» Dataset:
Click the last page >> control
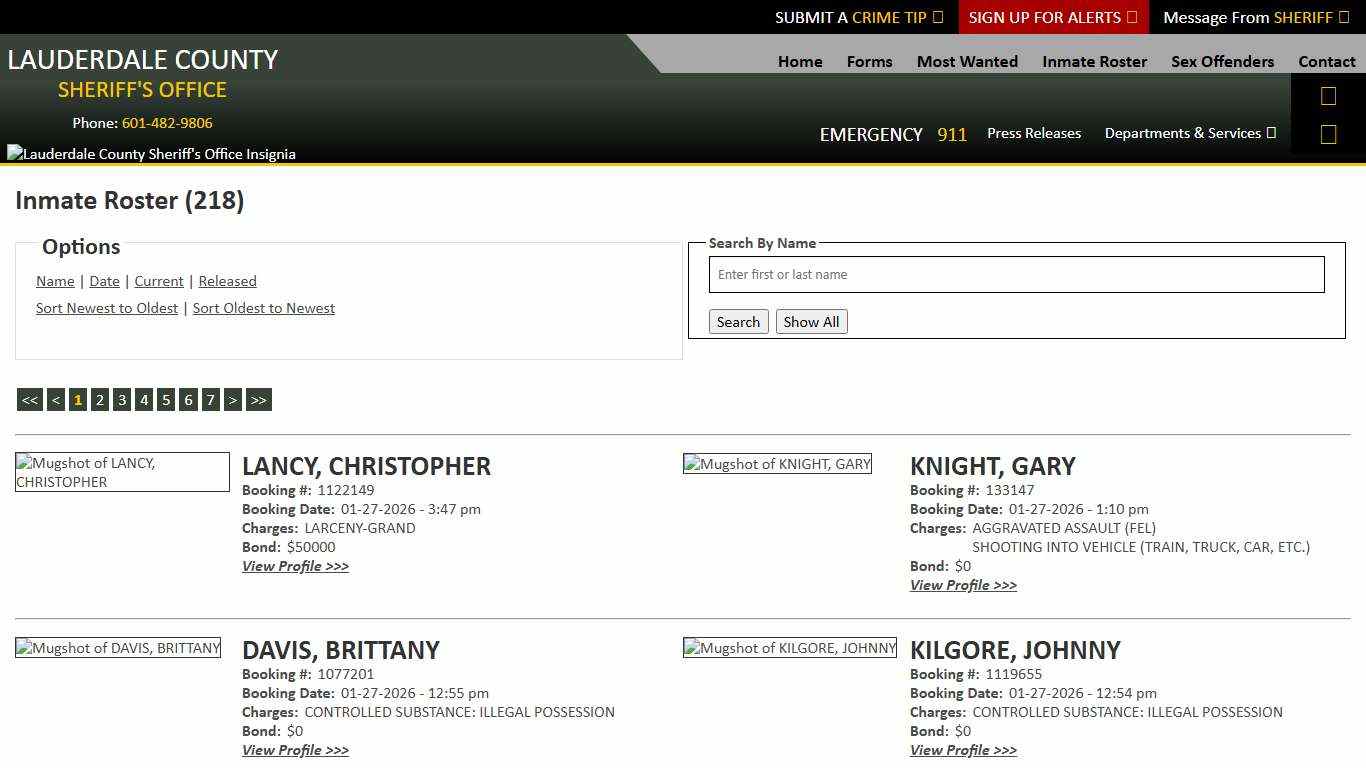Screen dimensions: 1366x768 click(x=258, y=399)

* * *

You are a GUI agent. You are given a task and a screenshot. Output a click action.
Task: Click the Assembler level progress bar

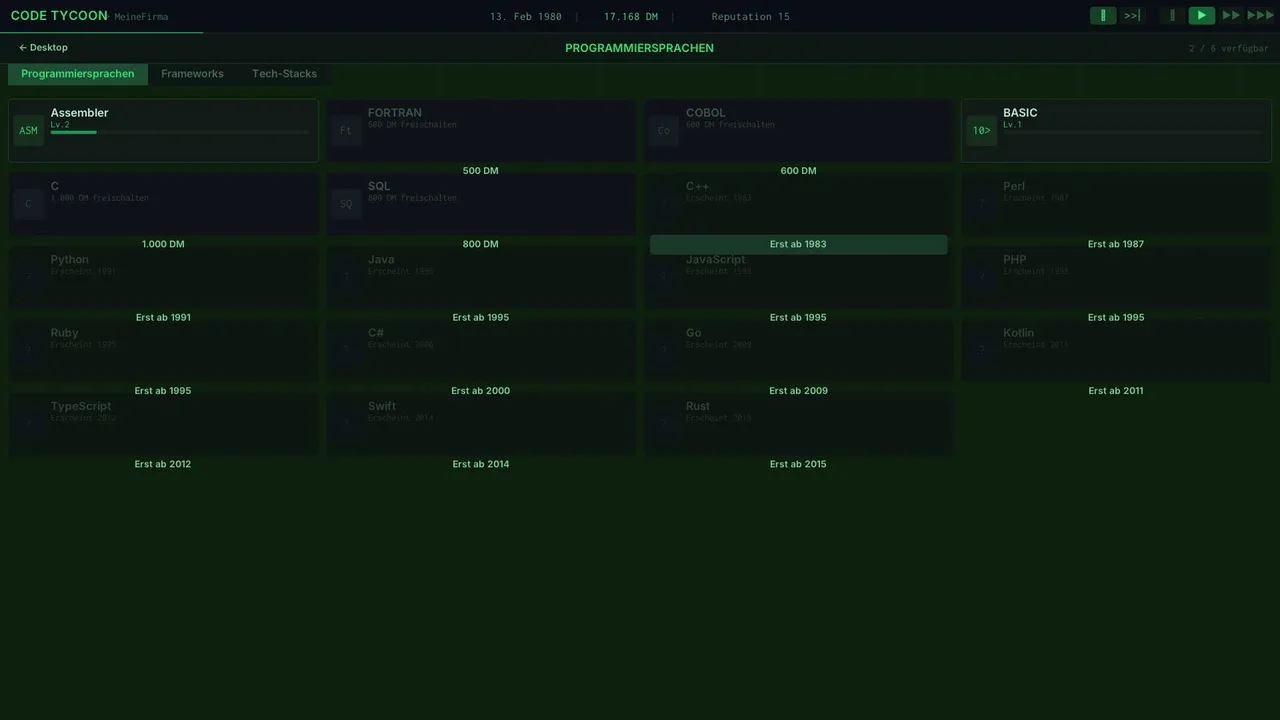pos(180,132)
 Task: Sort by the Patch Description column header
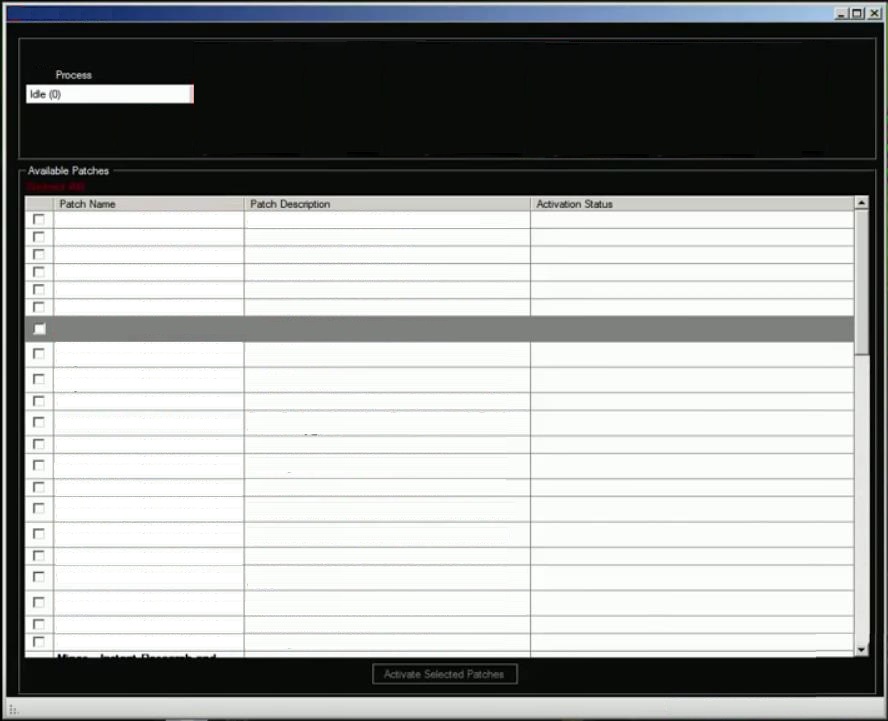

» Activity:
Copy exactly the lines of the listing above between the one holding "You are a GUI" and the one holding "Task: Sort by", inclusive; omit all pictures.

» Problem solution:
You are a GUI agent. You are given a task and a screenshot. Output a click action.
Task: Click the Assembler level progress bar

pos(180,132)
 Task: Sort by the Patch Description column header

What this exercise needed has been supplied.